TASK INSTRUCTIONS.
**1)** In the passage on millennial spending, at what age does consumer spending start to taper off, according to the Census Bureau data it cites?
**2)** Please carry the passage on millennial spending forward with a further paragraph or two that pick up after its last sentence.

EXCERPTED PASSAGE.
This large group of individuals represents an incredible opportunity for investors. The reason is simple, millennial spending is expected to start climbing and continue to do so for years to come. At the moment, the oldest millennials are in their late 30s with the youngest bridging the gap into legal drinking age.

According to data from the United States Census Bureau, as consumers reach their 30s and 40s, their income tends to rise, leading to a rise in spending. This tends to taper off as consumers reach their mid 50s.

Considering the ages of millennials and Census Bureau trends, millenials are likely to become bigger spenders, and that’s great for the companies that cater to this population, and those that invest in them. Below are a few stocks that I believe will see strong growth as millennial spending trends up.

Match Group (NASDAQ: NASDAQ:MTCH)

Another great stock that is banking off of the millennial trend is Match Group. The company has helped to redefine how millennials find love, and with smashing success. Match operates a line of dating websites, and is easily the leader in the space.

SUPPLIED INFORMATION.
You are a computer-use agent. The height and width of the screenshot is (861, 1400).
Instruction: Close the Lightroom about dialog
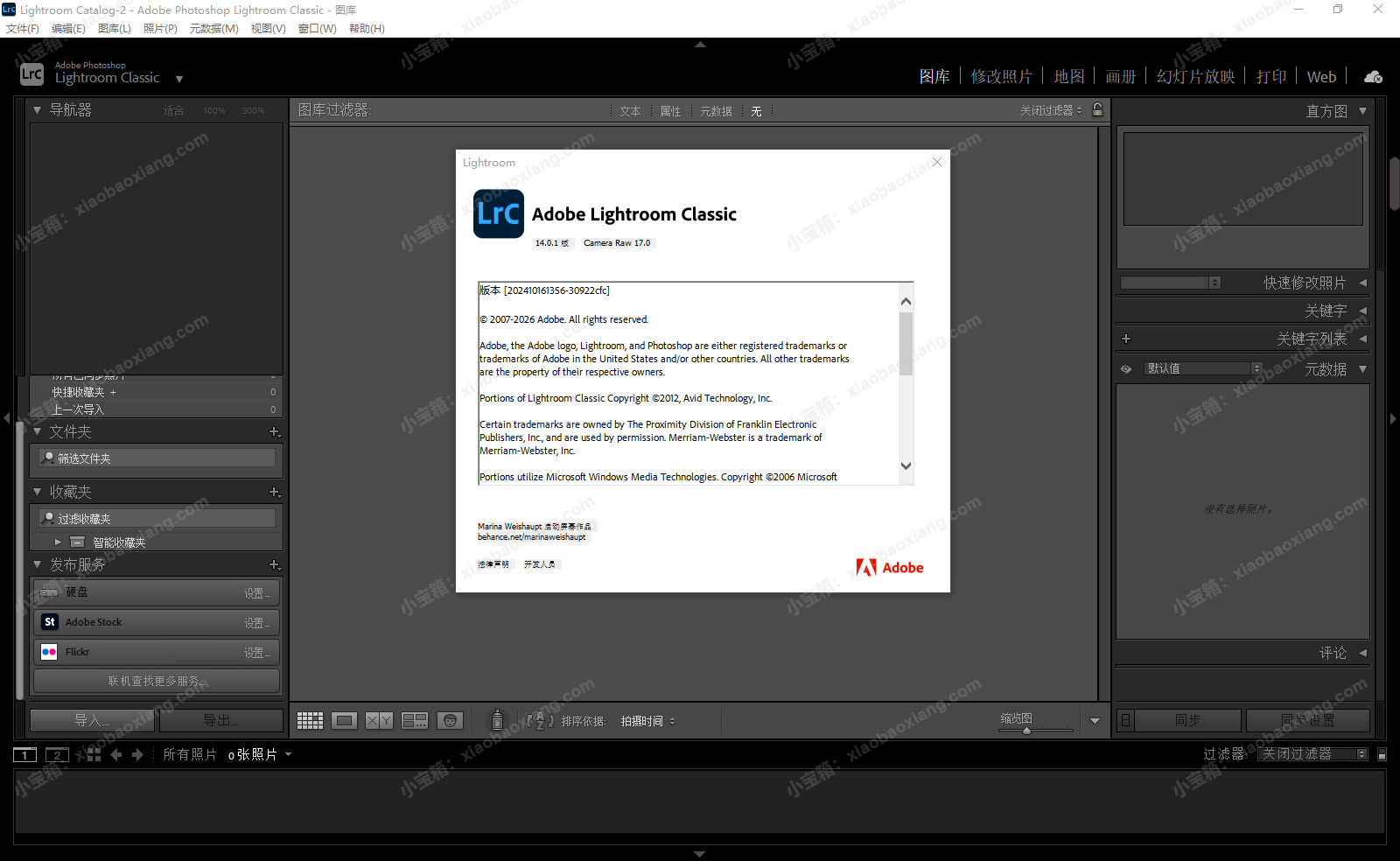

OUTPUTS BY TASK.
**1)** Around the mid 50s.

**2)**
In fact, if you’ve done any online dating, chances are that you know this company well. While its core brand is Match.com, or simply Match, the company has a long line of strong brands. These include PlentyofFish, Tinder, okcupid, and and six other brands.

However, if you want to see a bit of backup to the statement that the company is the clear leader in the space, just take a look at a few stats. According to the Match Group investor relations website, its subscription base averages around 8.6 million. This has led to LTM revenue of nearly $2 billion as 64% of those that find love online find it using one of the company’s 10 well-known brands.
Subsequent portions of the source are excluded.